Exercise instructions:
Please copy all of the material below in full, requests included, and adjust every tap coordinate in the answers by adding -143 to each number. Leave all other numbers unchanged.

-- Begin --

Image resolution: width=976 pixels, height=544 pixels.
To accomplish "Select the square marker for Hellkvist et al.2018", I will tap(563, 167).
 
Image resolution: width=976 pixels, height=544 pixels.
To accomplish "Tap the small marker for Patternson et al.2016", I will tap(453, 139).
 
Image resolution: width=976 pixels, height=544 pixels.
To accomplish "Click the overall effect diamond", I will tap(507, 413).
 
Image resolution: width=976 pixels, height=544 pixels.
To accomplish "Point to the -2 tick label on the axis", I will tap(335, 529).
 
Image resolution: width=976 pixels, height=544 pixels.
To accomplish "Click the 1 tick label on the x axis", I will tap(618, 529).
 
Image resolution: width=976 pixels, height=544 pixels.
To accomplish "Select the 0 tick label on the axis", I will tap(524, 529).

-- End --

The result:
Image resolution: width=976 pixels, height=544 pixels.
To accomplish "Select the square marker for Hellkvist et al.2018", I will tap(420, 24).
 
Image resolution: width=976 pixels, height=544 pixels.
To accomplish "Tap the small marker for Patternson et al.2016", I will tap(310, -4).
 
Image resolution: width=976 pixels, height=544 pixels.
To accomplish "Click the overall effect diamond", I will tap(364, 270).
 
Image resolution: width=976 pixels, height=544 pixels.
To accomplish "Point to the -2 tick label on the axis", I will tap(192, 386).
 
Image resolution: width=976 pixels, height=544 pixels.
To accomplish "Click the 1 tick label on the x axis", I will tap(475, 386).
 
Image resolution: width=976 pixels, height=544 pixels.
To accomplish "Select the 0 tick label on the axis", I will tap(381, 386).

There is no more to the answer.